FDA Final Ruling on electronic MedWatch reports: The Impact on the Industry

FDA Final Ruling on electronic MedWatch reports: The Impact on the Industry

Adonna Blasko, Marketing Manager, Pilgrim Quality Solutions

Have you heard the big news? All mandatory 3500A MedWatch reports submitted by medical device manufacturers and importers must be now submitted electronically. On February 14, 2014, the FDA released its final decision on electronic Medical Device Reporting (eMDR). By August 14, 2015, all medical device manufacturers and importers will be required to submit mandatory 3500A MedWatch reports electronically to the FDA’s Center for Device and Radiological Health (CDRH). We’ve been waiting for this final decision since 2009 when the rule was proposed and opened for public comment.

But now that it’s finally here, what does it mean for the industry?

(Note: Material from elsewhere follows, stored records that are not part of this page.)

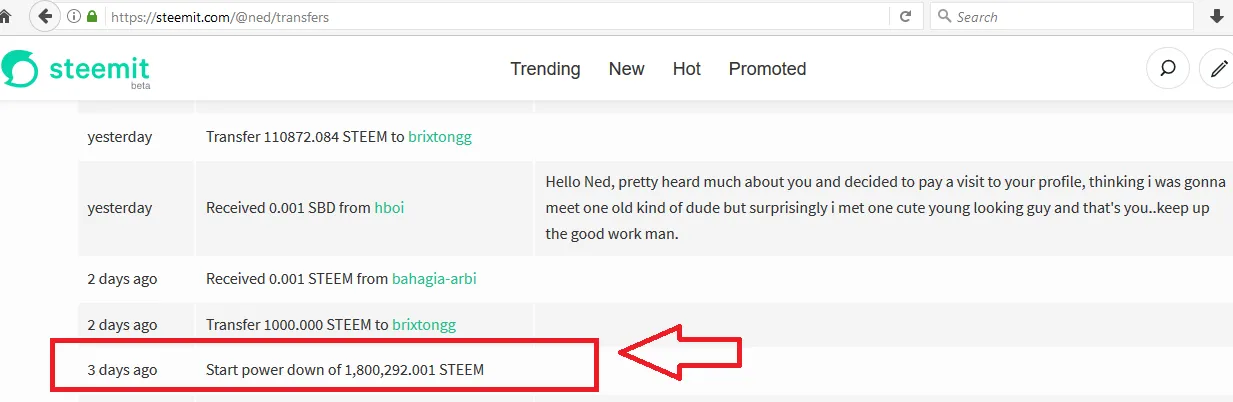Open the hboi user profile link

389,208
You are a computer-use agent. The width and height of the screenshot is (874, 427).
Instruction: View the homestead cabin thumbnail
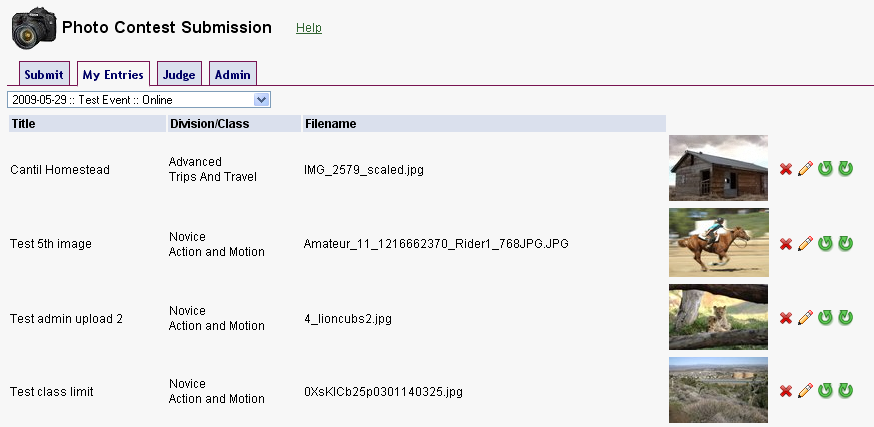point(718,168)
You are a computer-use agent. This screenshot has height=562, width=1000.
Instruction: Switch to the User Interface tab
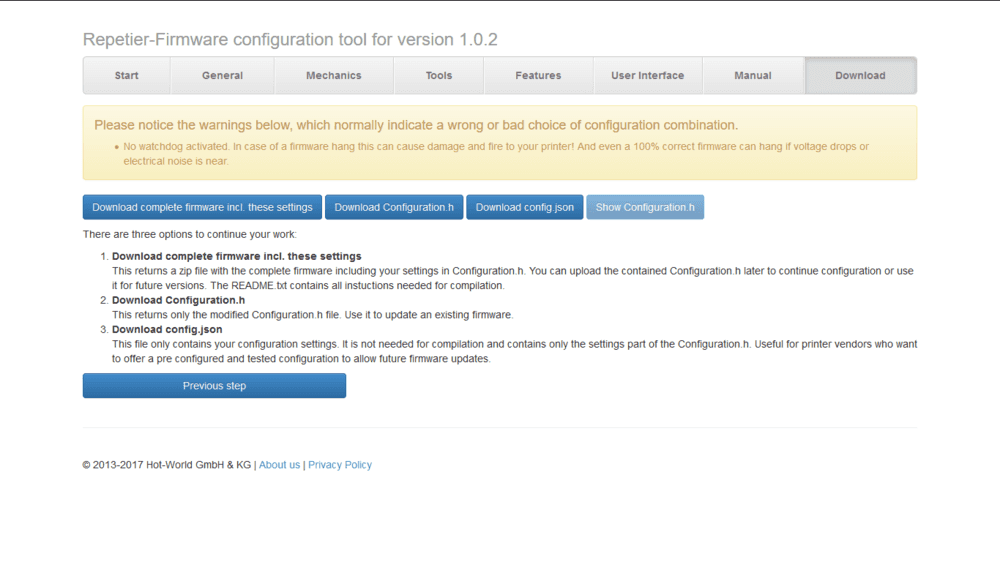click(x=648, y=76)
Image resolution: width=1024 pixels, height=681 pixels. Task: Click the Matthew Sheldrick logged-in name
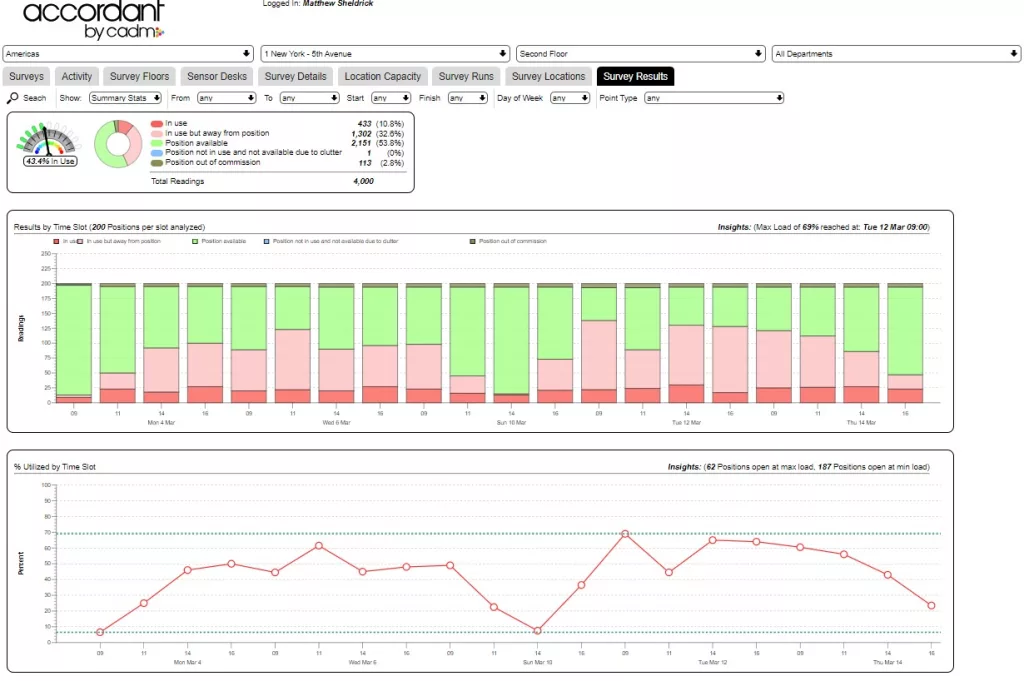[x=339, y=3]
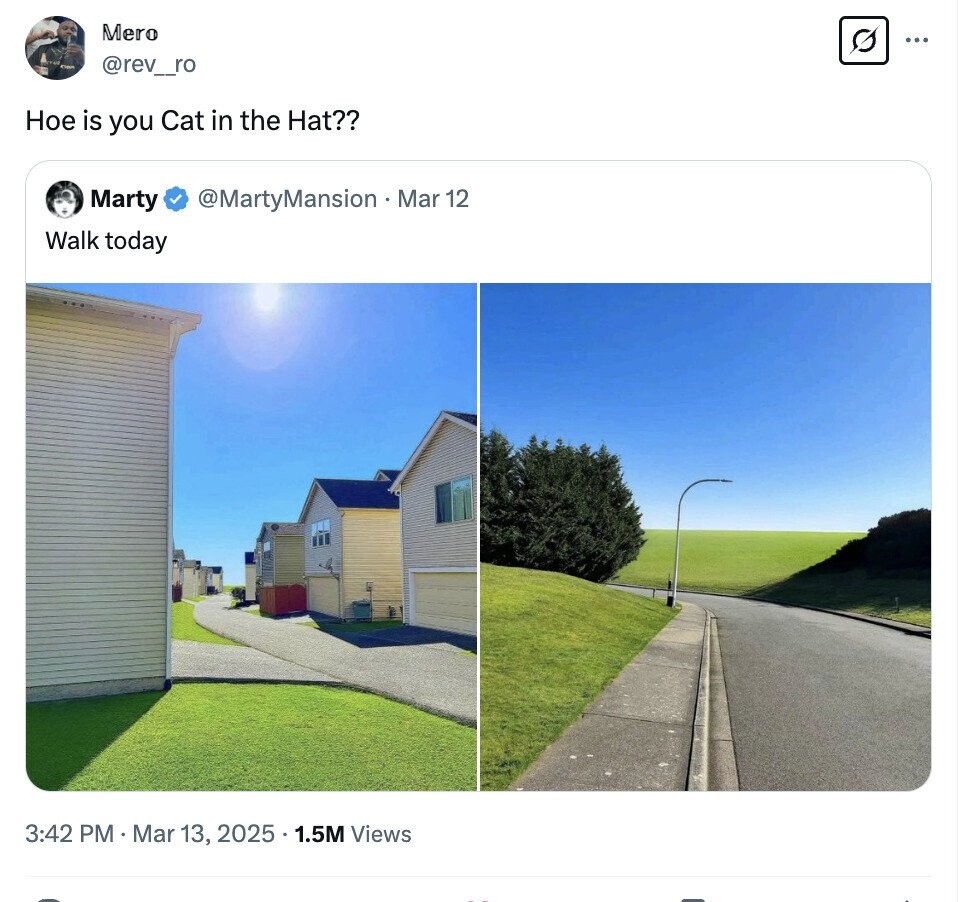Open the Mero display name
964x902 pixels.
point(130,33)
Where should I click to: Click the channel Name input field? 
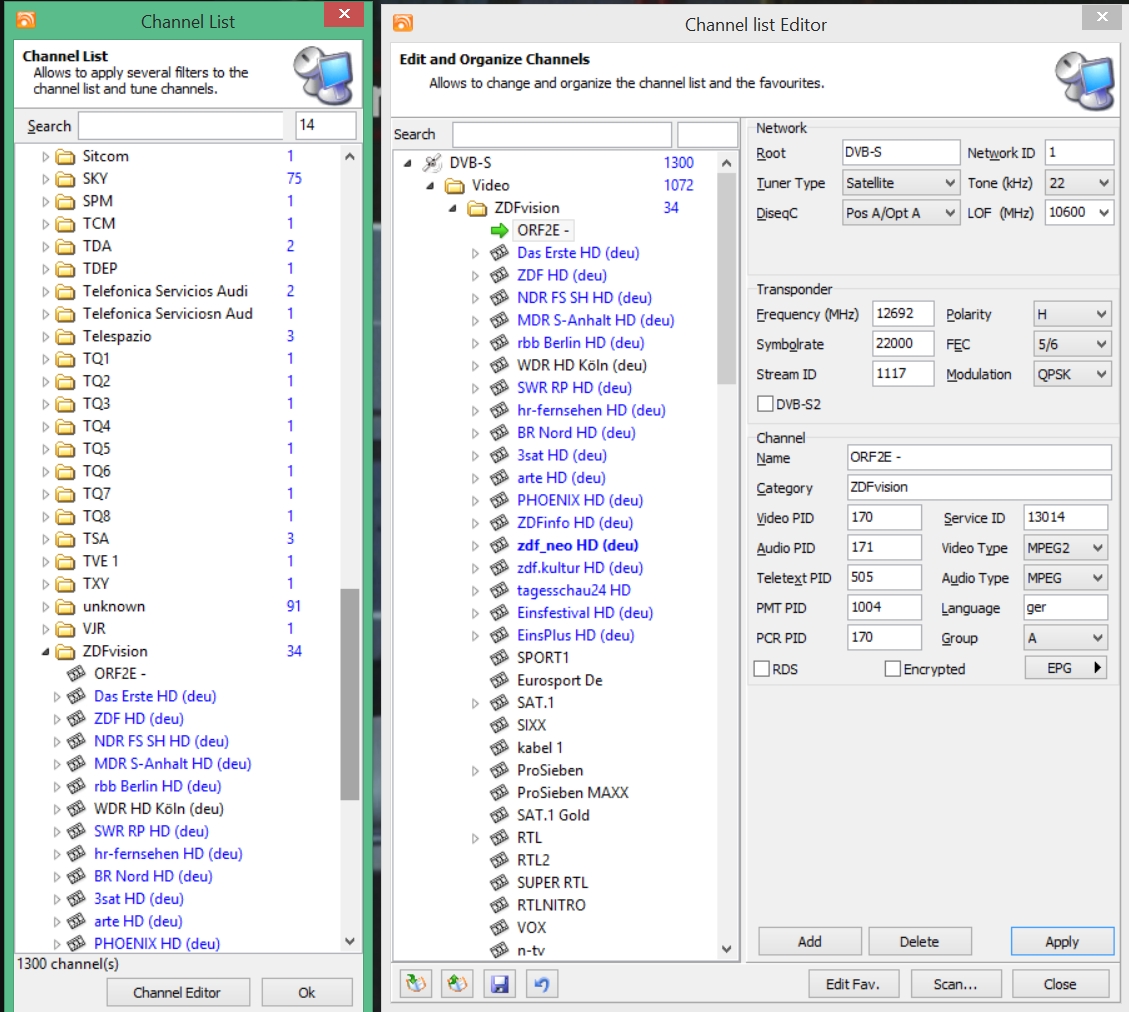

First and most importantly, this will have a beneficial impact on public health and safety issues. Electronic submissions allow the FDA to receive and process adverse event information closer to real-time. This enables them to:

  • Improve patient safety. By identifying patterns in adverse events, the FDA can capture all the appropriate codes and trend on all data elements from initial reporting through follow-up. This allows them to require labeling or prescribing changes for medical devices within a specified time frame. Quicker access to adverse event reports also helps them aggregate the data needed to produce safety alerts — making medical devices safer for all patients.
  • Eliminate manual data entry, eliminate errors, and improve data accuracy. When paper 3500A MedWatch reports are submitted, the data is rekeyed into the FDA database, incurring non-value added costs to tax payers. Mandatory eMDR submissions will not only eliminate these costs, but will also help improve data accuracy within the FDA’s Adverse Event database.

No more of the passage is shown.